BEGIN THE INPUT

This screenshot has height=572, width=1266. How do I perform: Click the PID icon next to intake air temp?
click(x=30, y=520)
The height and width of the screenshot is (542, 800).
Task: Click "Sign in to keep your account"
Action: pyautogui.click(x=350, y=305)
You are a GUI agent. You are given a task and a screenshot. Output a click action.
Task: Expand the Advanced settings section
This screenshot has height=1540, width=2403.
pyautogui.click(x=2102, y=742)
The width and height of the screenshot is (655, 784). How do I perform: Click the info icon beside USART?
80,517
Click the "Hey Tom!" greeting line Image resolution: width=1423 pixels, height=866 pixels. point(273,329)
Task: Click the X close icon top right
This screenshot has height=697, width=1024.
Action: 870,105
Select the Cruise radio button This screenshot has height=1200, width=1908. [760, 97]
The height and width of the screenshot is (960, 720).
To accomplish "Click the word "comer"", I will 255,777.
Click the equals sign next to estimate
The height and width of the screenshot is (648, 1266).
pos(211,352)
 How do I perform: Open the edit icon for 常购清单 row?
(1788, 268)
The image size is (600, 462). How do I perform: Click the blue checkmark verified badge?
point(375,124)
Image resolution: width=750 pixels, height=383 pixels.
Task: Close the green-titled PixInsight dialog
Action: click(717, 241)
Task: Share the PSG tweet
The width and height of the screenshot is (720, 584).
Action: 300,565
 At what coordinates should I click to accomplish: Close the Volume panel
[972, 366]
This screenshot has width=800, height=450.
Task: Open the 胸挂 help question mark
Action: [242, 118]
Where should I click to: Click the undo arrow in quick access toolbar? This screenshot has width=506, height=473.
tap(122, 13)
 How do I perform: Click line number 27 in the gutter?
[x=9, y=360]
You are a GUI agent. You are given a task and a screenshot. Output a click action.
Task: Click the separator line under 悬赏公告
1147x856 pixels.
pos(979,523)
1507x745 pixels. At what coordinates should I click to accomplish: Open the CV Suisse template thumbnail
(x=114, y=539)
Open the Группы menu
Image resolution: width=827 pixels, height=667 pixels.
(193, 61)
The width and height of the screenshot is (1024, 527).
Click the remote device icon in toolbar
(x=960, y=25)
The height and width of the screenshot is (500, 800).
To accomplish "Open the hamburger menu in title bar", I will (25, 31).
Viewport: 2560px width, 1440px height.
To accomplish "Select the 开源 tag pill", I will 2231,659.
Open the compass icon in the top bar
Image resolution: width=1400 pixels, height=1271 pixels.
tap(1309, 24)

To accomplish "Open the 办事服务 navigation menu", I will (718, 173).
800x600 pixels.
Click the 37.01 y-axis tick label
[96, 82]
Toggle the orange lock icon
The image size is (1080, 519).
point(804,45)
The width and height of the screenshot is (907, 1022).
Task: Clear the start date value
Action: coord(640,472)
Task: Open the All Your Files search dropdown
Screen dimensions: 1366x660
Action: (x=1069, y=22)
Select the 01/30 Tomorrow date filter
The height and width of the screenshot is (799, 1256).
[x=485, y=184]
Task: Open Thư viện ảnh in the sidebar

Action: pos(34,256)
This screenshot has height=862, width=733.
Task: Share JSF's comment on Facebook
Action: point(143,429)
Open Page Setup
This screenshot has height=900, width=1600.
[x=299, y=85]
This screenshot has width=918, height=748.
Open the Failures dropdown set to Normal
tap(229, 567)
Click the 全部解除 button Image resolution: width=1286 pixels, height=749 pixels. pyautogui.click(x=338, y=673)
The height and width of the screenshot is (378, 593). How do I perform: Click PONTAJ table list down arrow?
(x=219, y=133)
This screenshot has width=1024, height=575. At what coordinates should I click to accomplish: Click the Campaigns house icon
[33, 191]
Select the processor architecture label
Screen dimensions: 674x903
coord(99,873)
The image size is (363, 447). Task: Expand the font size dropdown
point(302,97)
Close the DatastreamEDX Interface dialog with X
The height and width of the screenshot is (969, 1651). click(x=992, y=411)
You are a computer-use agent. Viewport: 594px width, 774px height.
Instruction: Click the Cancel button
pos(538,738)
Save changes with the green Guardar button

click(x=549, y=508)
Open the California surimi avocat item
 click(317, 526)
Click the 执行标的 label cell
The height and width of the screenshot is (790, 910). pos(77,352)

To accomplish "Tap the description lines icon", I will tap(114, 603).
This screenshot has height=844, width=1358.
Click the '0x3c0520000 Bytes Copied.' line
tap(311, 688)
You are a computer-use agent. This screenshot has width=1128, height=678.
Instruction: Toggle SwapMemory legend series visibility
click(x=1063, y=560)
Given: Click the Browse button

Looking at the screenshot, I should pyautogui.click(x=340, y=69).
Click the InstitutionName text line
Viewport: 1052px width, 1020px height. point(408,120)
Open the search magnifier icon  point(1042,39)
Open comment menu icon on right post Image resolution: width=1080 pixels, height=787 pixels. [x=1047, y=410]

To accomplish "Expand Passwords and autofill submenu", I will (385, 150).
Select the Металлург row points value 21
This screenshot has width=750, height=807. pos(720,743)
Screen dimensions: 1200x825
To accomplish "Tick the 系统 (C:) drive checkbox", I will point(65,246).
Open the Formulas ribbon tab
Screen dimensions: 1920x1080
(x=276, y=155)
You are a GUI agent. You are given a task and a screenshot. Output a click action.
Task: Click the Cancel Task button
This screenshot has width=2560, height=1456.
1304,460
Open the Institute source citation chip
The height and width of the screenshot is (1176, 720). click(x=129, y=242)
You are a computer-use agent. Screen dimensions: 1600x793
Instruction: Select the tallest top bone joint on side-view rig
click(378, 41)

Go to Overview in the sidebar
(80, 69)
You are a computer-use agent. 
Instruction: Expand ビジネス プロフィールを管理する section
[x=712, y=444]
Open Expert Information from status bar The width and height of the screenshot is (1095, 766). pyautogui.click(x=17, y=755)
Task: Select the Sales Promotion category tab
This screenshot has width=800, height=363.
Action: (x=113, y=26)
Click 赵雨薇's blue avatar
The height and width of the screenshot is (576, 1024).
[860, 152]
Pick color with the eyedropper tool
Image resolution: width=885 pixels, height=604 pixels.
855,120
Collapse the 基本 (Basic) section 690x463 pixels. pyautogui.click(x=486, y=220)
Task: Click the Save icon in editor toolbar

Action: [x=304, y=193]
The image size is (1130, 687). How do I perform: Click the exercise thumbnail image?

END THE INPUT

# WHAT IS NEEDED
Copy each line of the records verbatim.

# RESPONSE FOR THIS EXERCISE
This screenshot has height=572, width=1266. How do I perform: Click the PID icon next to intake air temp?
click(x=30, y=520)
The height and width of the screenshot is (542, 800).
Task: Click "Sign in to keep your account"
Action: pyautogui.click(x=350, y=305)
You are a GUI agent. You are given a task and a screenshot. Output a click action.
Task: Expand the Advanced settings section
This screenshot has height=1540, width=2403.
pyautogui.click(x=2102, y=742)
The width and height of the screenshot is (655, 784). How do I perform: Click the info icon beside USART?
80,517
Click the "Hey Tom!" greeting line Image resolution: width=1423 pixels, height=866 pixels. point(273,329)
Task: Click the X close icon top right
This screenshot has height=697, width=1024.
Action: 870,105
Select the Cruise radio button This screenshot has height=1200, width=1908. [760, 97]
The height and width of the screenshot is (960, 720).
To accomplish "Click the word "comer"", I will 255,777.
Click the equals sign next to estimate
The height and width of the screenshot is (648, 1266).
pos(211,352)
 How do I perform: Open the edit icon for 常购清单 row?
(1788, 268)
The image size is (600, 462). How do I perform: Click the blue checkmark verified badge?
point(375,124)
Image resolution: width=750 pixels, height=383 pixels.
Task: Close the green-titled PixInsight dialog
Action: click(717, 241)
Task: Share the PSG tweet
The width and height of the screenshot is (720, 584).
Action: 300,565
 At what coordinates should I click to accomplish: Close the Volume panel
[972, 366]
This screenshot has width=800, height=450.
Task: Open the 胸挂 help question mark
Action: [242, 118]
Where should I click to: Click the undo arrow in quick access toolbar? This screenshot has width=506, height=473.
tap(122, 13)
 How do I perform: Click line number 27 in the gutter?
[x=9, y=360]
You are a GUI agent. You are given a task and a screenshot. Output a click action.
Task: Click the separator line under 悬赏公告
1147x856 pixels.
pos(979,523)
1507x745 pixels. At what coordinates should I click to accomplish: Open the CV Suisse template thumbnail
(x=114, y=539)
Open the Группы menu
Image resolution: width=827 pixels, height=667 pixels.
(193, 61)
The width and height of the screenshot is (1024, 527).
Click the remote device icon in toolbar
(x=960, y=25)
The height and width of the screenshot is (500, 800).
To accomplish "Open the hamburger menu in title bar", I will (25, 31).
Viewport: 2560px width, 1440px height.
To accomplish "Select the 开源 tag pill", I will 2231,659.
Open the compass icon in the top bar
Image resolution: width=1400 pixels, height=1271 pixels.
tap(1309, 24)

To accomplish "Open the 办事服务 navigation menu", I will (718, 173).
800x600 pixels.
Click the 37.01 y-axis tick label
[96, 82]
Toggle the orange lock icon
The image size is (1080, 519).
point(804,45)
The width and height of the screenshot is (907, 1022).
Task: Clear the start date value
Action: coord(640,472)
Task: Open the All Your Files search dropdown
Screen dimensions: 1366x660
Action: (x=1069, y=22)
Select the 01/30 Tomorrow date filter
The height and width of the screenshot is (799, 1256).
[x=485, y=184]
Task: Open Thư viện ảnh in the sidebar

Action: pos(34,256)
This screenshot has height=862, width=733.
Task: Share JSF's comment on Facebook
Action: point(143,429)
Open Page Setup
This screenshot has height=900, width=1600.
[x=299, y=85]
This screenshot has width=918, height=748.
Open the Failures dropdown set to Normal
tap(229, 567)
Click the 全部解除 button Image resolution: width=1286 pixels, height=749 pixels. pyautogui.click(x=338, y=673)
The height and width of the screenshot is (378, 593). How do I perform: Click PONTAJ table list down arrow?
(x=219, y=133)
This screenshot has width=1024, height=575. At what coordinates should I click to accomplish: Click the Campaigns house icon
[33, 191]
Select the processor architecture label
Screen dimensions: 674x903
coord(99,873)
The image size is (363, 447). Task: Expand the font size dropdown
point(302,97)
Close the DatastreamEDX Interface dialog with X
The height and width of the screenshot is (969, 1651). click(x=992, y=411)
You are a computer-use agent. Viewport: 594px width, 774px height.
Instruction: Click the Cancel button
pos(538,738)
Save changes with the green Guardar button

click(x=549, y=508)
Open the California surimi avocat item
 click(317, 526)
Click the 执行标的 label cell
The height and width of the screenshot is (790, 910). pos(77,352)

To accomplish "Tap the description lines icon", I will tap(114, 603).
This screenshot has height=844, width=1358.
Click the '0x3c0520000 Bytes Copied.' line
tap(311, 688)
You are a computer-use agent. This screenshot has width=1128, height=678.
Instruction: Toggle SwapMemory legend series visibility
click(x=1063, y=560)
Given: Click the Browse button

Looking at the screenshot, I should pyautogui.click(x=340, y=69).
Click the InstitutionName text line
Viewport: 1052px width, 1020px height. point(408,120)
Open the search magnifier icon  point(1042,39)
Open comment menu icon on right post Image resolution: width=1080 pixels, height=787 pixels. [x=1047, y=410]

To accomplish "Expand Passwords and autofill submenu", I will (385, 150).
Select the Металлург row points value 21
This screenshot has width=750, height=807. pos(720,743)
Screen dimensions: 1200x825
To accomplish "Tick the 系统 (C:) drive checkbox", I will point(65,246).
Open the Formulas ribbon tab
Screen dimensions: 1920x1080
(x=276, y=155)
You are a GUI agent. You are given a task and a screenshot. Output a click action.
Task: Click the Cancel Task button
This screenshot has width=2560, height=1456.
1304,460
Open the Institute source citation chip
The height and width of the screenshot is (1176, 720). click(x=129, y=242)
You are a computer-use agent. Screen dimensions: 1600x793
Instruction: Select the tallest top bone joint on side-view rig
click(378, 41)

Go to Overview in the sidebar
(80, 69)
You are a computer-use agent. 
Instruction: Expand ビジネス プロフィールを管理する section
[x=712, y=444]
Open Expert Information from status bar The width and height of the screenshot is (1095, 766). pyautogui.click(x=17, y=755)
Task: Select the Sales Promotion category tab
This screenshot has width=800, height=363.
Action: (x=113, y=26)
Click 赵雨薇's blue avatar
The height and width of the screenshot is (576, 1024).
[860, 152]
Pick color with the eyedropper tool
Image resolution: width=885 pixels, height=604 pixels.
855,120
Collapse the 基本 (Basic) section 690x463 pixels. pyautogui.click(x=486, y=220)
Task: Click the Save icon in editor toolbar

Action: [x=304, y=193]
The image size is (1130, 687). How do I perform: Click the exercise thumbnail image?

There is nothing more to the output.